I decided to do something simple this time around and try the Easy Fettuccine Alfredo with Broccoli from brandnewvegan.com. I was particularly excited about it because I had never tried to make an Alfredo sauce and my curiosity was piqued because the recipe called for potatoes, onion, spices and cashews to make the creamy sauce.
Here is the recipe:
2 Potatoes, quartered. (I recommend Yukon Golds)
¼ onion (or the white part of 1 Leek), chopped
½ cup cashews
1 cup potato water used to boil potatoes
1 Tbls Italian Seasoning
1 tsp Lemon Juice (I like 2 personaly)
2-4 cloves Garlic (again, more is better for me)
Salt and Pepper to Taste
1-2 Tbls Nutritional Yeast (optional if you don’t like Nooch)
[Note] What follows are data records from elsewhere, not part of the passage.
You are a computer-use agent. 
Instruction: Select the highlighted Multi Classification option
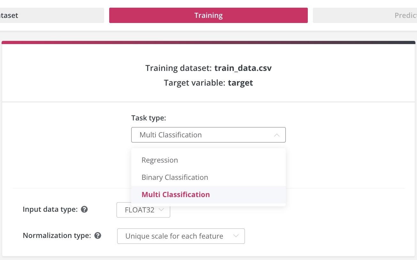pyautogui.click(x=176, y=195)
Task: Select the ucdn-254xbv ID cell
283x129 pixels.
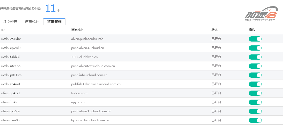Action: [11, 39]
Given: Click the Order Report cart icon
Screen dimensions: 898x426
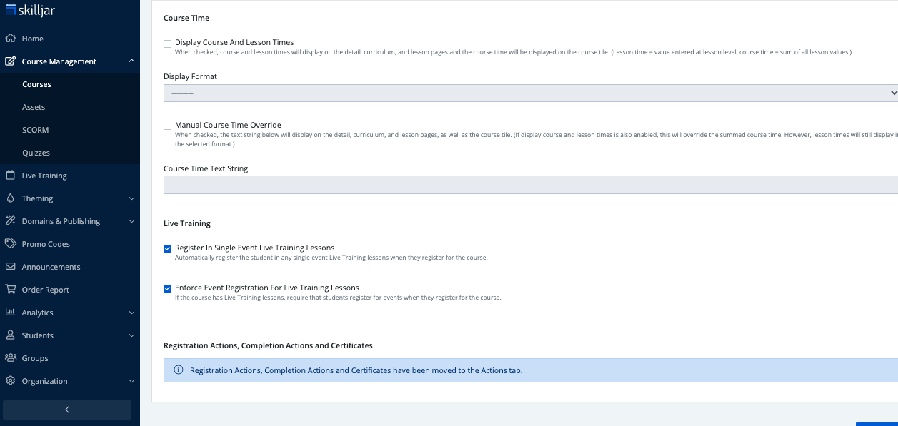Looking at the screenshot, I should click(10, 290).
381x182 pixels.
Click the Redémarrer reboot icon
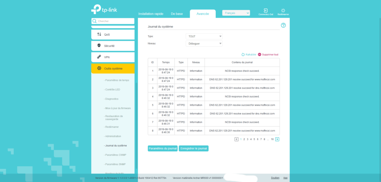(x=283, y=11)
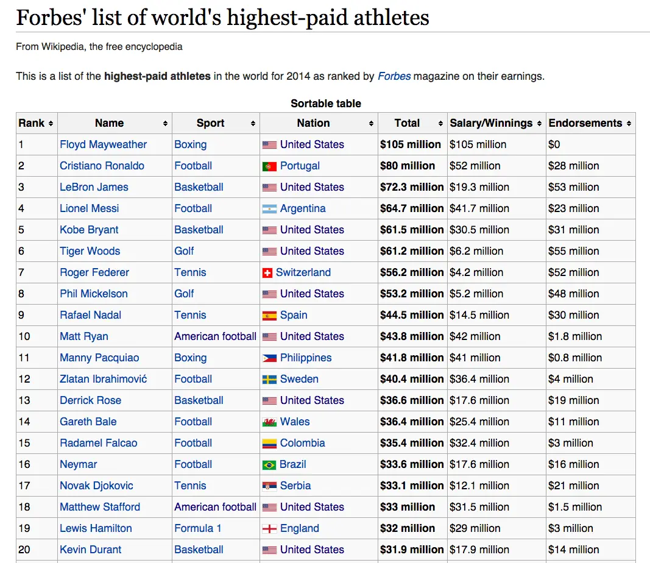Open the Forbes magazine link

394,76
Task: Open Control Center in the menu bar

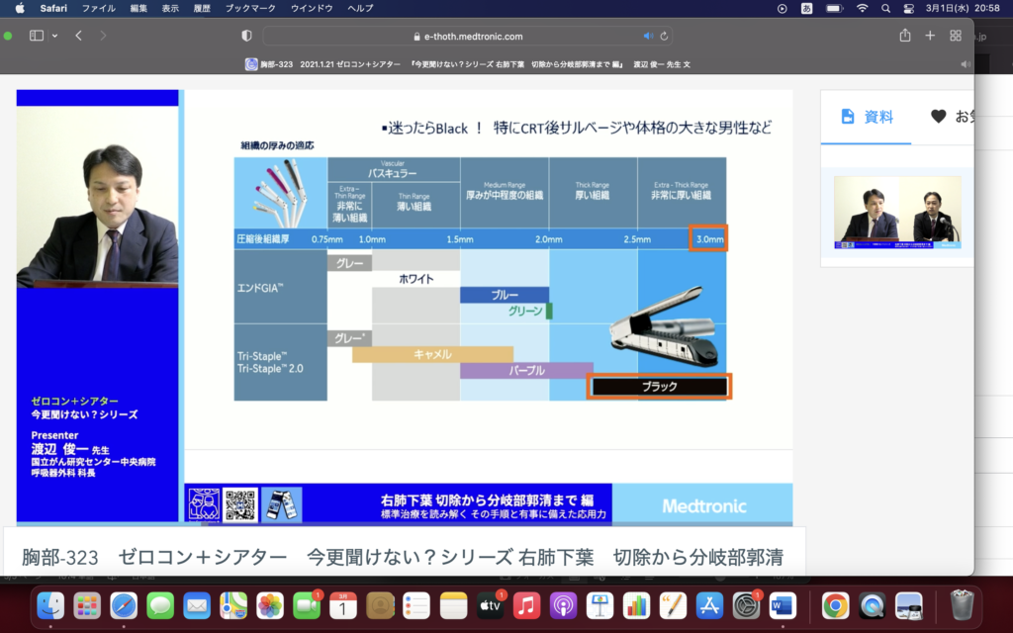Action: pyautogui.click(x=909, y=8)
Soak cashews in 1 cup hot water while preparing sauce
Peel potatoes if desired and quarter them
Add potatoes and onion to a large pot and cover with cold water
Once the water is boiling, cook for 10 minutes
Remove veggies with a slotted spoon and add to blender
Add 1 cup of the potato water
Drain cashews and add to blender
Add remaining ingredients and blend until smooth
Add more water to get the consistency you desire
Season with salt and pepper to taste
Prepare Fettuccini according to package instructions
Add 1 bag frozen Broccoli during last 5 minutes of boil
Drain thoroughly and stir in Alfredo Sauce
I can’t wait to make this again! Jeff and I both loved it. Speaking as someone who used to be a cheese addict, I was thoroughly impressed with this recipe.
Today, I decided to try vegan tuna. I saw a few videos online that made my mouth water and last week, I tried a version at Whole Foods that convinced me it was time to try it at home. A few of the recipes I saw included some kind of vegan mayonnaise which I like but I wanted to challenge myself to make the “mayo.”
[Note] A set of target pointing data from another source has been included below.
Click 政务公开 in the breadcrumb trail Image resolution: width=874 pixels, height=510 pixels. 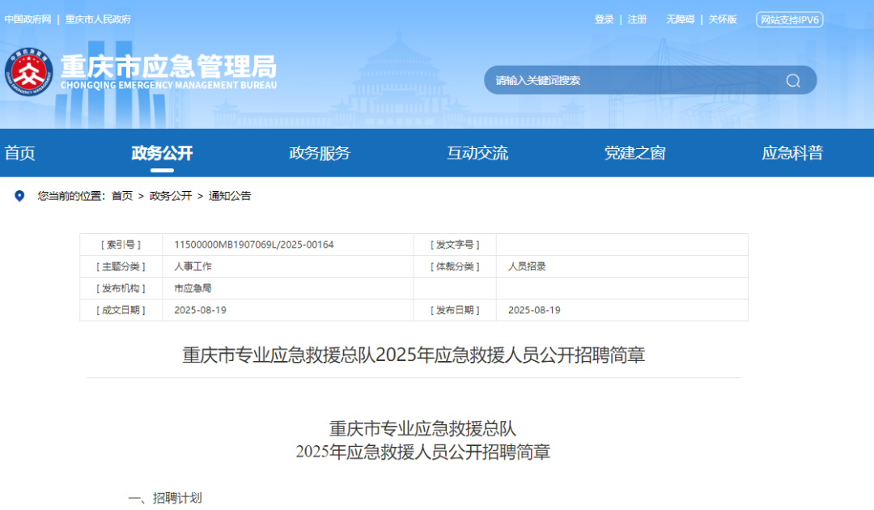click(171, 196)
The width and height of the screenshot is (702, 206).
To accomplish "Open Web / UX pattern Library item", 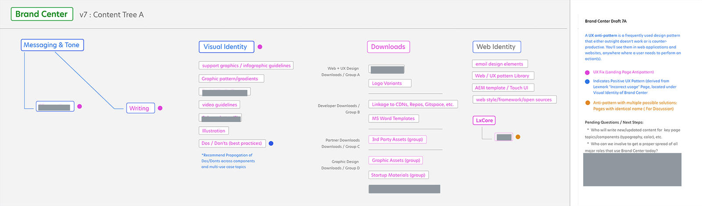I will (x=502, y=76).
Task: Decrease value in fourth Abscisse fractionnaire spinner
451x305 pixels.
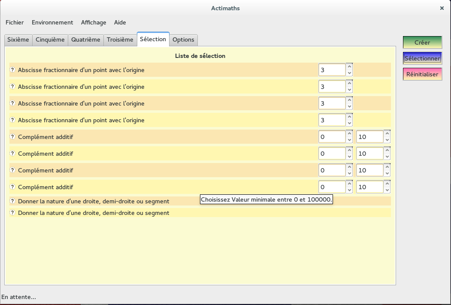Action: (349, 124)
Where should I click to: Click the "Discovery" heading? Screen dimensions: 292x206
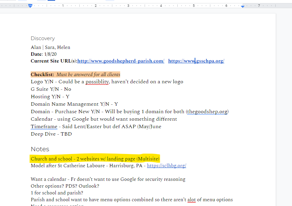43,38
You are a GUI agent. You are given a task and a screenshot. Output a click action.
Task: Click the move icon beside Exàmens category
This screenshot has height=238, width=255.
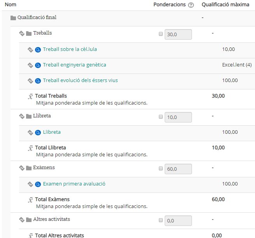pyautogui.click(x=22, y=168)
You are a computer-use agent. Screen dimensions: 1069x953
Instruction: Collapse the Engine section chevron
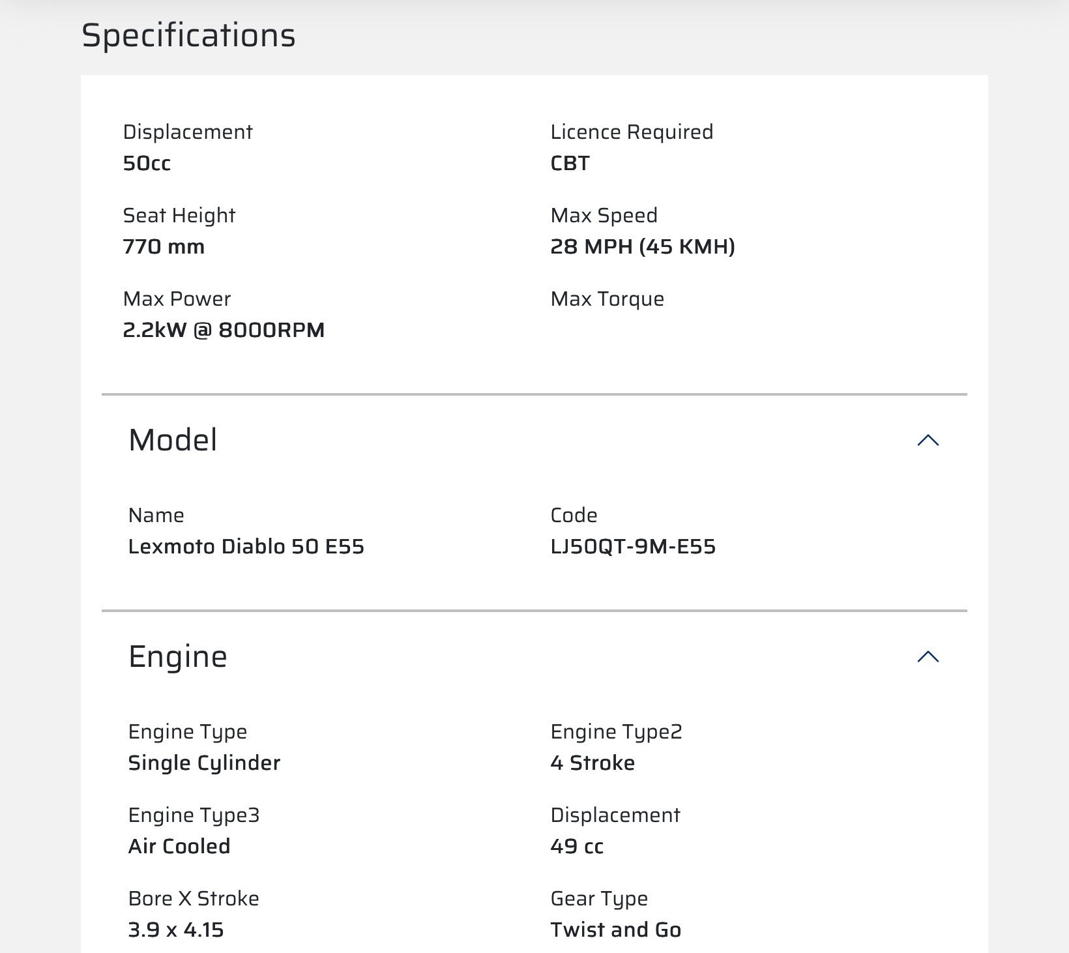(x=928, y=657)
The recipe I found was on www.brandnewvegan.com. I know hubby and I eat too much oil and this recipe was oil-free which made it an easy yes. As I was mashing the chickpeas with the potato smasher and fork, I loved watching the transformation of the consistency into something that definitely reminded me of tuna. After I blended the cashew mixture, it really was a smooth, creamy dressing! I was probably a little too excited. It was definitely a recipe I would try again and I am looking forward to trying more recipes from this site.
½ cup raw cashews
½ cup water
15ox can low sodium garbanzo beans (chickpeas)
½ cup red onion, diced
1 stalk of celery, diced
1 small carrot, diced
2 tbls dill pickle relish
3 tbls lemon juice
2 tsp apple cider vinegar
1 tbls yellow mustard
1 tsp nutritional yeast (optional)
1 tsp low sodium soy sauce
½ tsp garlic powder
Add the cashews and water to your blender to let them soak
Mash garbanzo beans in a large bowl using a potato masher, or fork
Add diced veggies and stir
All the remaining liquid ingredients to the blender with the cashews and water and pulse until smooth.
Stir dressing into ‘tuna’ .
My husband and I both enjoyed our vegan tuna salad sandwiches and I am already looking forward to trying a new vegan recipe next Monday!